**SOURCE**
Sermon for Sunday, March 23, 2014 || Lent 3A || John 4:5-42
Last week I talked about the fact that we crave certainty, but in this life we will never achieve it. Jesus knows this, and so he offers us something even better than certainty. He offers us the gift of himself. Today, I’d like to talk about that gift. I’d like to talk especially about what we think we need in order to accept such a gift. Specifically, I’d like to talk about four things we think we need and the one thing we actually need. We’ll use Jesus’ wonderful conversation with the Samaritan woman to explore these things we think we need to accept the gift of Jesus.
“If you knew the gift of God,” Jesus says to the woman, “and who it is who is saying to you, ‘Give me a drink,’ you would have asked him, and he would have given you living water.” This gift is Jesus himself, the Son God gave to the world – and not just the world, but all of creation – because of God’s great love. In our story today, the gift of Jesus manifests in his offer of this mysterious living water, water that gushes up to eternal life. This same gift of Jesus manifests in our lives in myriad ways, some mysterious, some plain, all powerful and life-changing.
But too often we do not accept the gift because we don’t think the gift is for us. We don’t have the right social status. Or we lack the understanding. Or we don’t worship in the right ways. Or, most often, we just don’t feel worthy of the gift. In our story today, the Samaritan woman exhibits each of these four reasons not to accept the gift God freely gives us out of love. She exhibits each one, but another force trumps all. Simply put, she is willing to accept Jesus’ gift. “Give me this water,” she says. In effect: “Help me accept the gift of God in my life.”

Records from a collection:
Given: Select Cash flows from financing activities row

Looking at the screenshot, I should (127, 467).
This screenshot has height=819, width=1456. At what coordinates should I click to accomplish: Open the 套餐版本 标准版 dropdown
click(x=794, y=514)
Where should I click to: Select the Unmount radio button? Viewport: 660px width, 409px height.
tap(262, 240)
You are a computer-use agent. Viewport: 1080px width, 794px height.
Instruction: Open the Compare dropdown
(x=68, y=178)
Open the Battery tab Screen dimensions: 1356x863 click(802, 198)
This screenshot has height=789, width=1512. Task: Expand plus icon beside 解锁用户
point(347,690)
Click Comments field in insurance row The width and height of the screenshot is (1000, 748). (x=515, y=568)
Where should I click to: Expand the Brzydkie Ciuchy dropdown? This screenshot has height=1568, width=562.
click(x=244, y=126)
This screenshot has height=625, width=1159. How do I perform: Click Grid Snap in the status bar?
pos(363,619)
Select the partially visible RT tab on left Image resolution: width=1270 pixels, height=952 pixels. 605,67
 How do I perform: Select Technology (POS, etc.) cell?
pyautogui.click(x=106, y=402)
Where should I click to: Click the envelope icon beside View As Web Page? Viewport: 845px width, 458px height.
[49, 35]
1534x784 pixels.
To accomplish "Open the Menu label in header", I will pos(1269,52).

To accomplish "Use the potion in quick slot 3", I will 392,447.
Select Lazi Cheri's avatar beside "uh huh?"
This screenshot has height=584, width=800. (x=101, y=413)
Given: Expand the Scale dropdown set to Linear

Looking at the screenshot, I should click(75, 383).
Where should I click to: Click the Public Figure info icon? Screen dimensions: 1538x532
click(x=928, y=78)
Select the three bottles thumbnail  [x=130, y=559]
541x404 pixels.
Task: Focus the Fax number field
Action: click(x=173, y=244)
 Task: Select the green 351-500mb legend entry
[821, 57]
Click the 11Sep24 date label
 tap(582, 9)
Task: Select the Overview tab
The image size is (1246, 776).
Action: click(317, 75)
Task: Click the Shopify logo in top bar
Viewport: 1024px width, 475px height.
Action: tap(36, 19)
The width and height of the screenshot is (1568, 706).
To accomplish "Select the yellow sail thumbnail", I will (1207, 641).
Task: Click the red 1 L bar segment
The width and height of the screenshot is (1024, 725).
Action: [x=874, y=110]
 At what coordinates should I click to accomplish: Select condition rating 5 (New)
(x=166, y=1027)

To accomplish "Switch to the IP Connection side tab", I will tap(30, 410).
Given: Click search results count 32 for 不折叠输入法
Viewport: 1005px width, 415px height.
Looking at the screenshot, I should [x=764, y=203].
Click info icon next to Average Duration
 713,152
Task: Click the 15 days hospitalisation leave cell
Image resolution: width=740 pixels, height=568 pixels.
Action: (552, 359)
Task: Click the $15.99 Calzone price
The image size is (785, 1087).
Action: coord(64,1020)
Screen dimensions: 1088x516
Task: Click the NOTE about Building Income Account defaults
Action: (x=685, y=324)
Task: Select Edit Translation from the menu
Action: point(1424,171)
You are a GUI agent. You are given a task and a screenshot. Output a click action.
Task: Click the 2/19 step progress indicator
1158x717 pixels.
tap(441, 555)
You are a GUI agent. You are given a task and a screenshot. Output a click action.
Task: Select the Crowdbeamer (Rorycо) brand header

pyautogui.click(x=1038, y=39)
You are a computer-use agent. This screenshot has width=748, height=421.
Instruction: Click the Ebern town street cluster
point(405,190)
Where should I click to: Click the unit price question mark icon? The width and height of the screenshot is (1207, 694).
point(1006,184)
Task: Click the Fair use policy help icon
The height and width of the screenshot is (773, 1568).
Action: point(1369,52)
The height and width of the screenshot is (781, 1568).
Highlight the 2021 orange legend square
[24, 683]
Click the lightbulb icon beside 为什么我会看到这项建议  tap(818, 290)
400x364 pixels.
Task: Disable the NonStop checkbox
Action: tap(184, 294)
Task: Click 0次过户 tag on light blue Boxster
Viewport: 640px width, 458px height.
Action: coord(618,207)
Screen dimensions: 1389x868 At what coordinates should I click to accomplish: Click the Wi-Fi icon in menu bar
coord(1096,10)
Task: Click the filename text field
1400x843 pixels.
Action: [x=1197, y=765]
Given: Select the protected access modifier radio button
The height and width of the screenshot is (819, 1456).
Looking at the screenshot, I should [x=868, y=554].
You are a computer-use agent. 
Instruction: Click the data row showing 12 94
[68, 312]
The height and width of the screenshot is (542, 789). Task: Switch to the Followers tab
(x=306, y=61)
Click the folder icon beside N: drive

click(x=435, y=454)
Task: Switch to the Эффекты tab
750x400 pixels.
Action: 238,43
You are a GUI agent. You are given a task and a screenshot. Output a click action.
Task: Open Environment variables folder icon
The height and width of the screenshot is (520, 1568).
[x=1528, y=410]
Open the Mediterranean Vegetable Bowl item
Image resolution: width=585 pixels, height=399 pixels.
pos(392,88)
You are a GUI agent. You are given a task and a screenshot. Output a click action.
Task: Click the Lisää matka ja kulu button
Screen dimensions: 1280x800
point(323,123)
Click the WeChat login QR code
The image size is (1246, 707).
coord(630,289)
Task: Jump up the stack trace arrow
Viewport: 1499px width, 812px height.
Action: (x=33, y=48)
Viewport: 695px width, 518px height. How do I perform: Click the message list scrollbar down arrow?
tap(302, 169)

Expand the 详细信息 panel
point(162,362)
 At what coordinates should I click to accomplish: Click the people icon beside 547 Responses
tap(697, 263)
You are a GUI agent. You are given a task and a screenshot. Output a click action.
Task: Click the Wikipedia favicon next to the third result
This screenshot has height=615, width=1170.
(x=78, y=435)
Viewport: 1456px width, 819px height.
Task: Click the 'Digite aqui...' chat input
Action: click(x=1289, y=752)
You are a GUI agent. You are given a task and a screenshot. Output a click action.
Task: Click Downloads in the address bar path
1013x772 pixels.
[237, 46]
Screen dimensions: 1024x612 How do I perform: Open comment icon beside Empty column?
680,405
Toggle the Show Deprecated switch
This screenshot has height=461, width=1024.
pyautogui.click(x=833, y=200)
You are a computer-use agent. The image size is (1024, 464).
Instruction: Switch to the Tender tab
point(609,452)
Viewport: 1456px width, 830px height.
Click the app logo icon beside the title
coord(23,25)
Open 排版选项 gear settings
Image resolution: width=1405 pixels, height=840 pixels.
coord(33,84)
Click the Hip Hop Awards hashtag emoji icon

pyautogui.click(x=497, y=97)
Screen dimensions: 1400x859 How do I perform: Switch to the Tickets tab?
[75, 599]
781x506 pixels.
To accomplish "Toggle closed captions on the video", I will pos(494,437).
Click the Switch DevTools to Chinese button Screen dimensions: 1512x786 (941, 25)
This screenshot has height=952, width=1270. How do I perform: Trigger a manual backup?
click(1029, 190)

**WRITTEN INSTRUCTION 1**
In the sermon on John 4, what words does the Samaritan woman say to show she is willing to accept Jesus' gift?
**WRITTEN INSTRUCTION 2**
Continue the sermon on John 4 from the point where it stops.

**RESULT 1**
"Give me this water."

**RESULT 2**
Let’s look at each of these four and see how they keep us from accepting the gifts Jesus showers upon us like springs of living water. First we have social status. “Jesus, tired out by his journey, was sitting by the well,” John tells us. “It was about noon.” Noon, you say? With the hot sun beating down? Why not come to draw water in the cool of the morning or evening? That’s when most of the women would be out. But not ours. She comes to the well at noonday. Presumably, the other women have cast her out of their circle. She comes to the well alone during the heat of the day. And there she finds the Savior of the World.
How often have we let social status blind us to the gifts of God? Maybe we thought ourselves too lowly or we didn’t feel put together. We didn’t have the right clothes for church. Or we didn’t have anything to put in the offering plate. More often than not, however, it’s not our own social status, but our dismissal of the status of others that blinds us to God’s gifts. We look down our noses. We judge on first impression. We turn away. And we fail to notice the gift of God wrapped in that other person.
And yet Jesus approaches the Samaritan woman – a social outcast, not to mention a person from another culture – and he offers her the gift of himself. And she is willing. All she needs is willingness. “Give me this water,” she says. “Help me accept the gift of God in my life.”
The conversation continues. Jesus leads her down the path from the mundane into the metaphorical and past the metaphorical into the mystical. And yet her mind stays on the level of actual, physical, wet water. When Jesus offers her his living water, she expects never to have to come back to the well for honest-to-goodness H2O. She doesn’t understand the mysteries he’s sharing. But she knows she wants to share in those mysteries. She wants to share in his life, despite her lack of understanding.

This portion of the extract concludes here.